■ Problem: Extract every record, exactly as written, and ignore the pictures.

(Stored records)

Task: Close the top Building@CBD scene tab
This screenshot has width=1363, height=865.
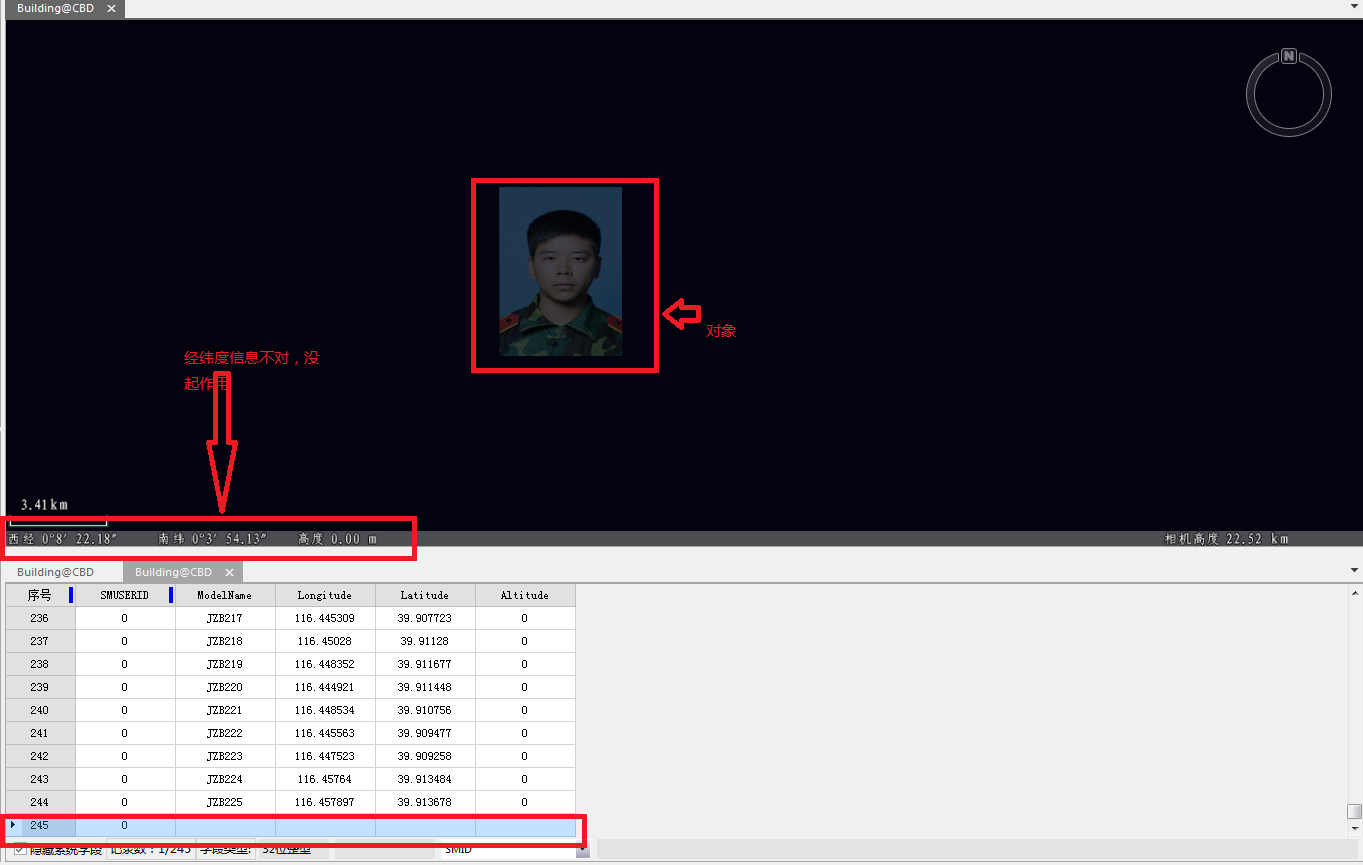Action: click(x=111, y=9)
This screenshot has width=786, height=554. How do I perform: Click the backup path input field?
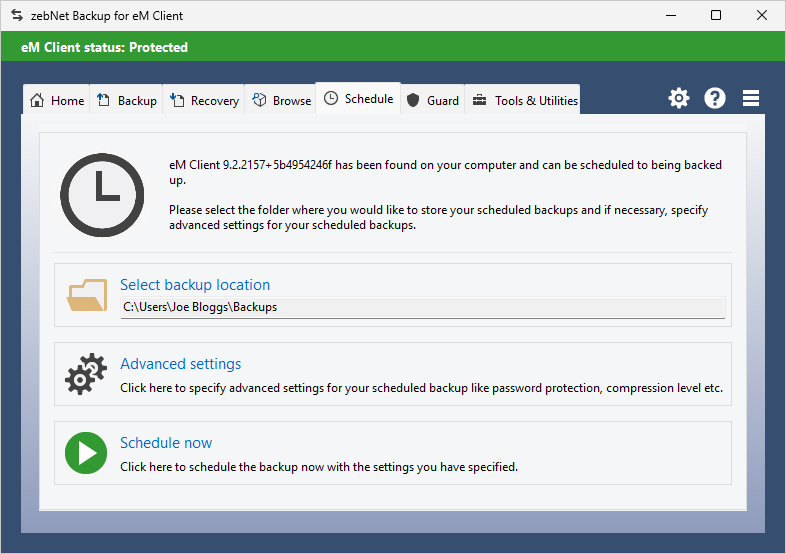[x=422, y=308]
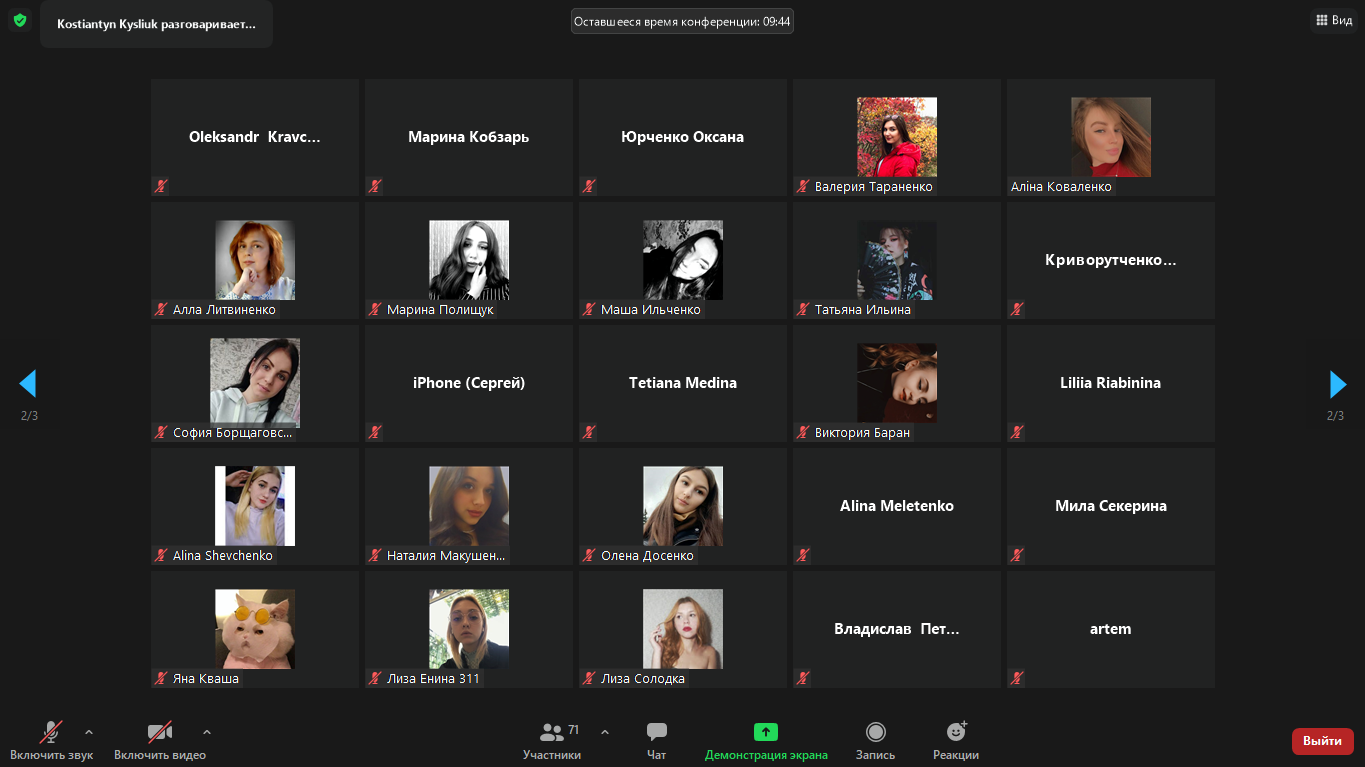The width and height of the screenshot is (1365, 767).
Task: Start recording the meeting
Action: (875, 740)
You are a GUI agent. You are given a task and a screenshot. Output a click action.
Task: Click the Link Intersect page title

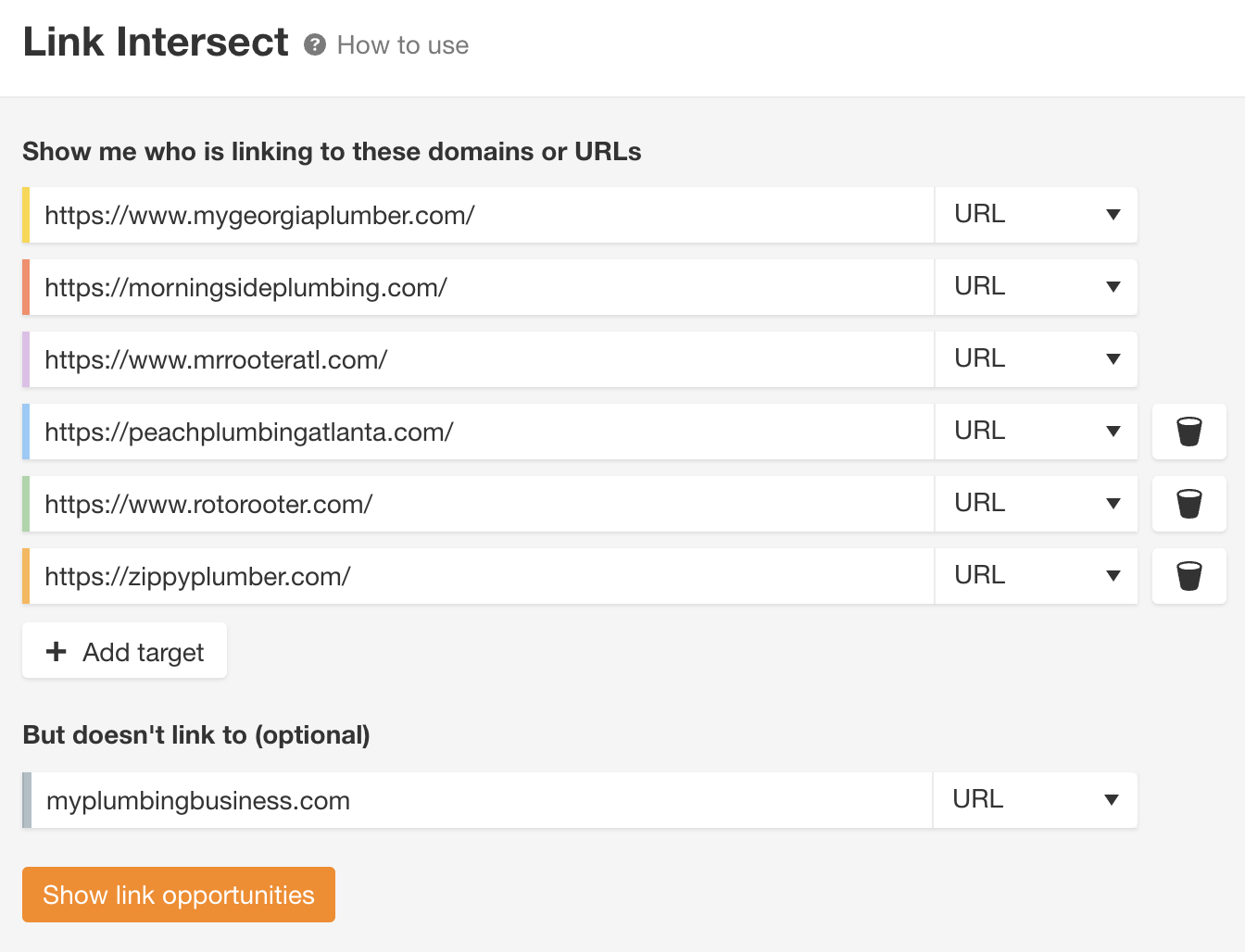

■ Solution below:
Task: Close the top Building@CBD scene tab
This screenshot has width=1363, height=865.
Action: click(x=111, y=9)
This screenshot has width=786, height=554. How do I perform: Click the backup path input field?
[x=422, y=308]
The width and height of the screenshot is (1365, 767).
Task: Start recording the meeting
Action: (875, 740)
You are a GUI agent. You are given a task and a screenshot. Output a click action.
Task: Click the Link Intersect page title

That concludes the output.